Compelling evidence suggests that human cognitive function is strongly influenced by genetics. Here, we conduct a large-scale exome study to examine whether rare protein-coding variants impact cognitive function in the adult population (n = 485,930). We identify eight genes (ADGRB2, KDM5B, GIGYF1, ANKRD12, SLC8A1, RC3H2, CACNA1A and BCAS3) that are associated with adult cognitive function through rare coding variants with large effects. Rare genetic architecture for cognitive function partially overlaps with that of neurodevelopmental disorders. In the case of KDM5B we show how the genetic dosage of one of these genes may determine the variability of cognitive, behavioral and molecular traits in mice and humans. We further provide evidence that rare and common variants overlap in association signals and contribute additively to cognitive function. Our study introduces the relevance of rare coding variants for cognitive function and unveils high-impact monogenic contributions to how cognitive function is distributed in the normal adult population.

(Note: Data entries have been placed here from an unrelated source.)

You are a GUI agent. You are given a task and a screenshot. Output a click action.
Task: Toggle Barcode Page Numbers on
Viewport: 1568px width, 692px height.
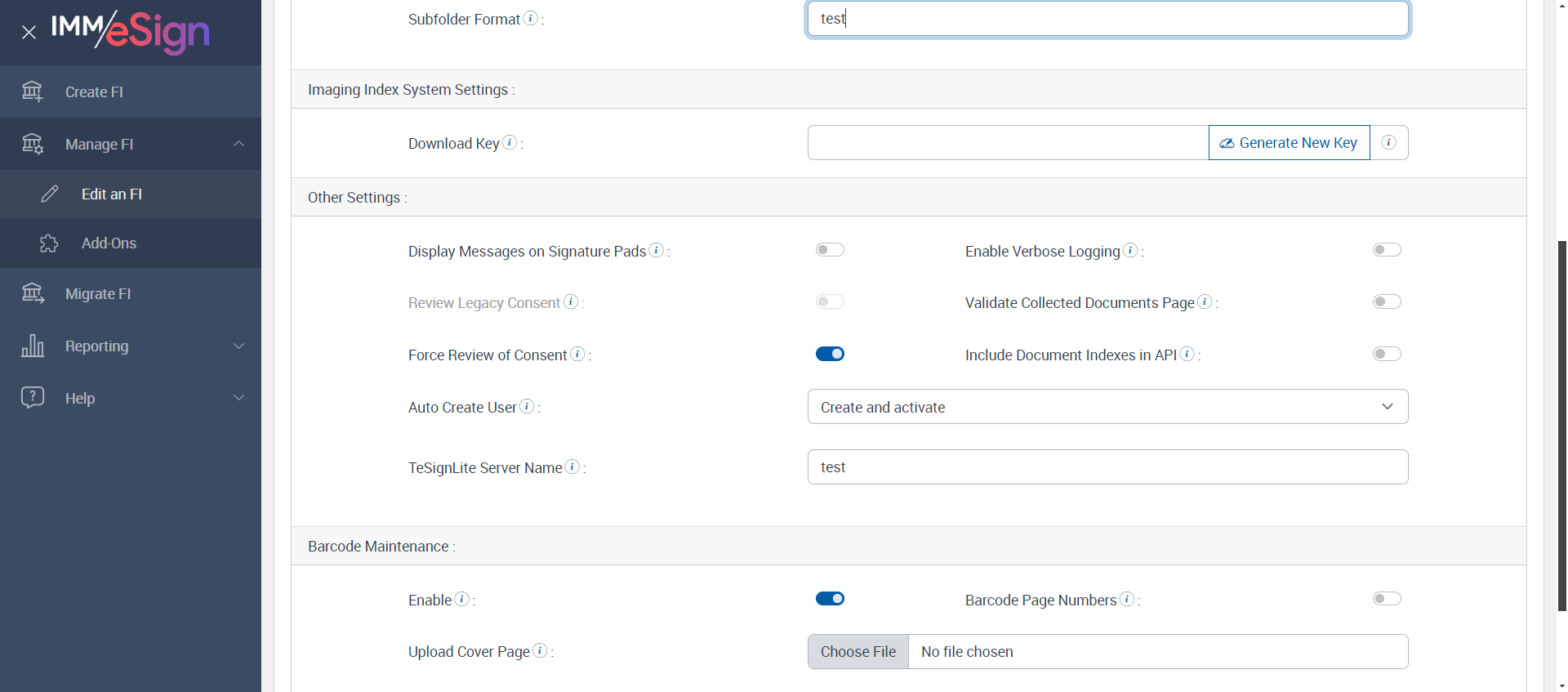1387,599
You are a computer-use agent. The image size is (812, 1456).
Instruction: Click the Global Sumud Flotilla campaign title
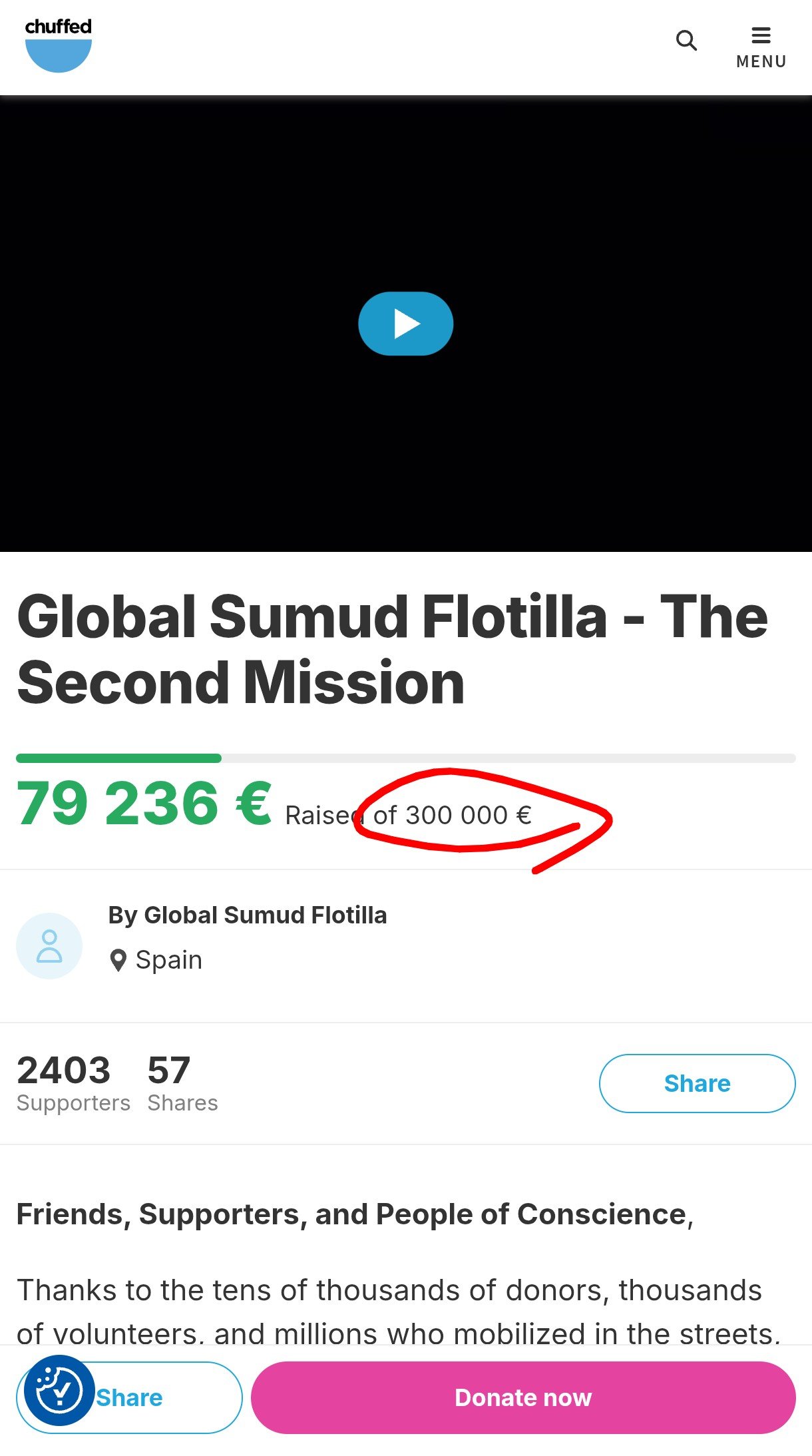tap(393, 649)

令人信服的证据表明，人类的认知功能受到遗传学的强烈影响。在这里，我们进行了一项大规模的外显子组研究，以检查罕见的蛋白质编码变异是否影响成年人群的认知功能（n  = 485,930）。我们确定了八个基因（ADGRB2、KDM5B、GIGYF1、ANKRD12、SLC8A1、RC3H2、CACNA1A和BCAS3），它们通过具有重大影响的罕见编码变异与成人认知功能相关。认知功能的罕见遗传结构与神经发育障碍的部分重叠。KDM5B的情况我们展示了这些基因之一的遗传剂量如何决定小鼠和人类认知、行为和分子特征的变异性。我们进一步提供证据表明，罕见和常见的变异在关联信号中重叠，并对认知功能有附加贡献。我们的研究介绍了罕见编码变异与认知功能的相关性，并揭示了对认知功能如何在正常成年人群中分布的高影响单基因贡献。